As other shoe companies moved production out of the country, the Munro family knew changes would have to be made at Munro & Co.
“American companies were paying their workers $4 to $5 an hour for a 40-hour week, and Chinese workers were paid $10 a month for a 56-hour week,” Theresa Sullivan Barger wrote in the Saturday Evening Post in 2009. “Munro & Co. faced pressure to lower it prices or lose business. Munro founder Don Munro did not want to go overseas. He believed in buying American, insisting on purchasing American cars and TVs. He did not want to close factories, lay off workers and move jobs out of the counry.”
Many major retailers were no longer willing to pay what it cost to buy shoes from domestic manufacturers.
Mollie says her father once told her: “There are two reasons to own a business. One is to make money, and one is to be in business. I always chose the latter. My decisions have been predicated on staying in business.”
Don says: “We had hundreds of people working for us and depending on us for their living. I always wanted to be fair to those people and their families. I didn’t want to desert them.”
“Around here, ASAP means ‘After Sears and After Penney’s,'” Bruce says. “As the business changed, Don recognized in the early 1980s that we were going to have to get into the branding business. We have been able to establish an extremely loyal customer base. It’s probably unique in the shoe business. The first things to really go south on people as they age are their feet. We recognize that and thus work to provide superior support, comfort and fit. That’s what we’re known for.”
Rather than making shoes that were later sold under store brands, the company began establishing in-house brands.
The women’s brand now known as Munro American was started in 1984.
Two years later, the Child Life brand was acquired.
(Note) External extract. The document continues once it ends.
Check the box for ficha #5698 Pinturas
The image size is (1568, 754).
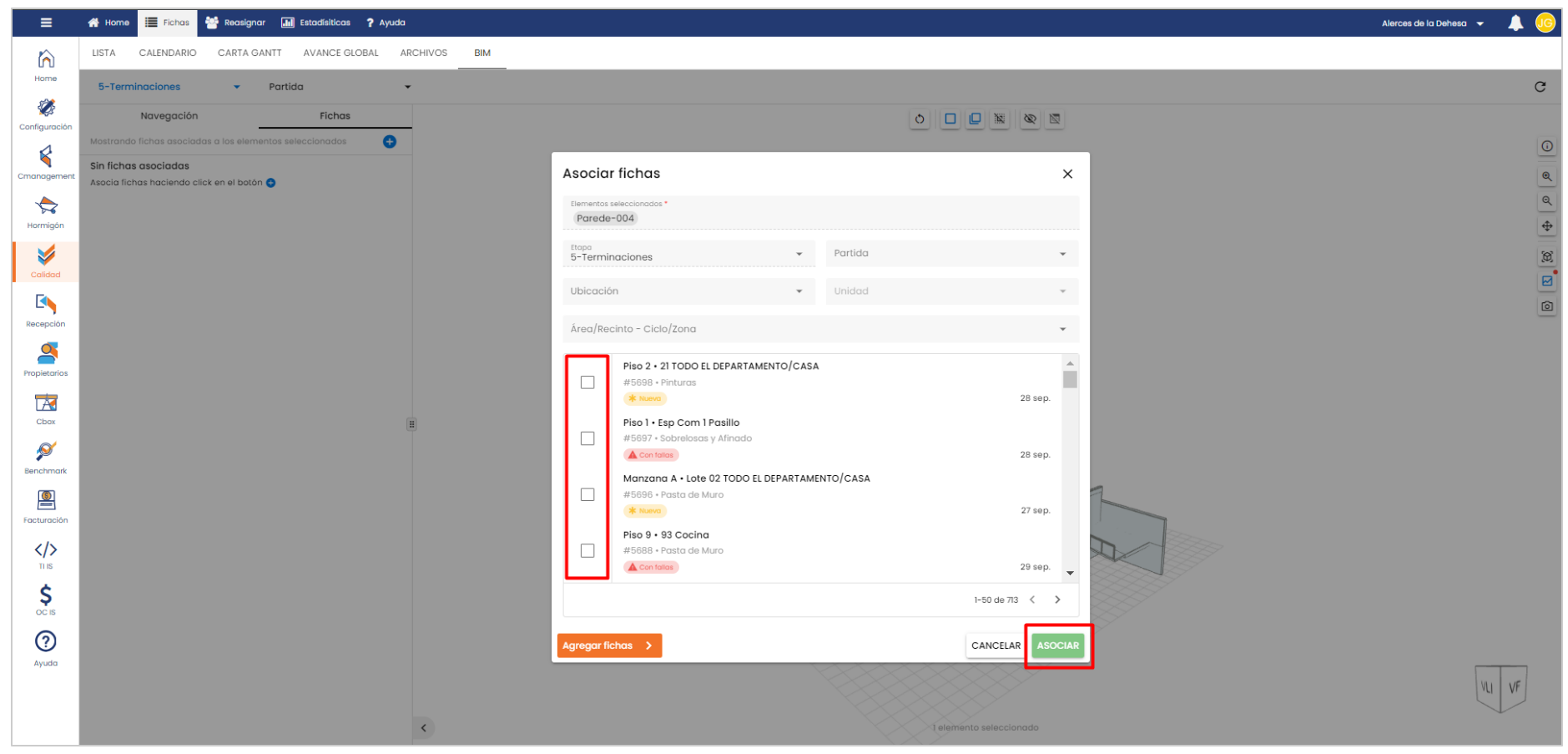pyautogui.click(x=587, y=382)
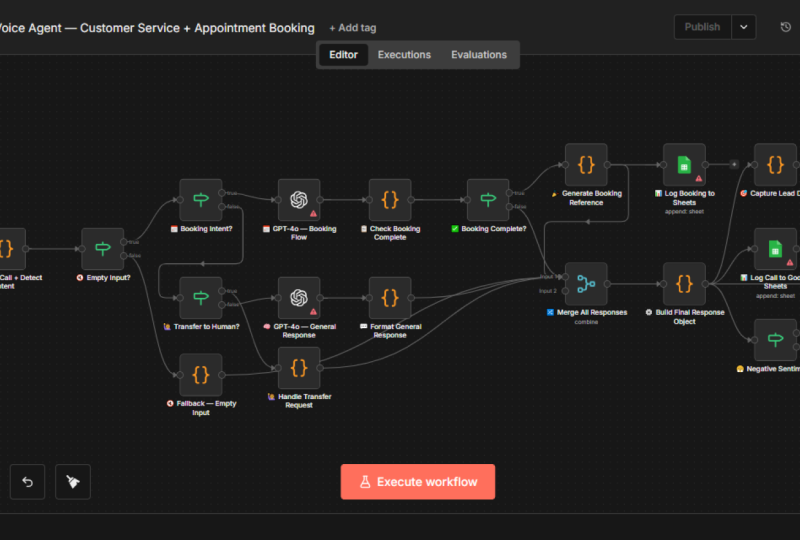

In 1991, Jumping Jack Shoes was purchased.
The major niche is now women with thin, wide, small or long feet.
The company’s workforce did, however, shrink from more than 2,200 people in the early 1980s to fewer than 1,000 today. In the 1970s, there were more than 1,000 U.S. shoe factories. There now are fewer than 50.
Munro & Co. always had the advantage of not having to answer to shareholders. Don Munro and his family could do it their way. They take pride in being responsive to retailers. If a retailer calls early in the morning to place an order, the order is shipped that day.
“We use what we learned from Don to focus on consumers and get them on the Munro team,” says Bruce, who joined the company at age 25.
Looking at his son, Don says: “He always wanted to introduce more sizes and more widths. That’s what led to Nordstrom being our main customer.”
It’s obvious that Don Munro is proud of his children.
“Each one is unique and each one brings different skills to the table,” he says. “They have all been successful in their own way and seem to be happy. That’s the most you can ask for.”
On a sunny late-spring morning on the shores of Lake Catherine, it’s evident that this isn’t just a business story.
It’s a story about family — Don Munro’s immediate family and his extended family of hundreds of employees.
“Don has set the standard here since the start,” Bruce says. “And he continues to do that every day.”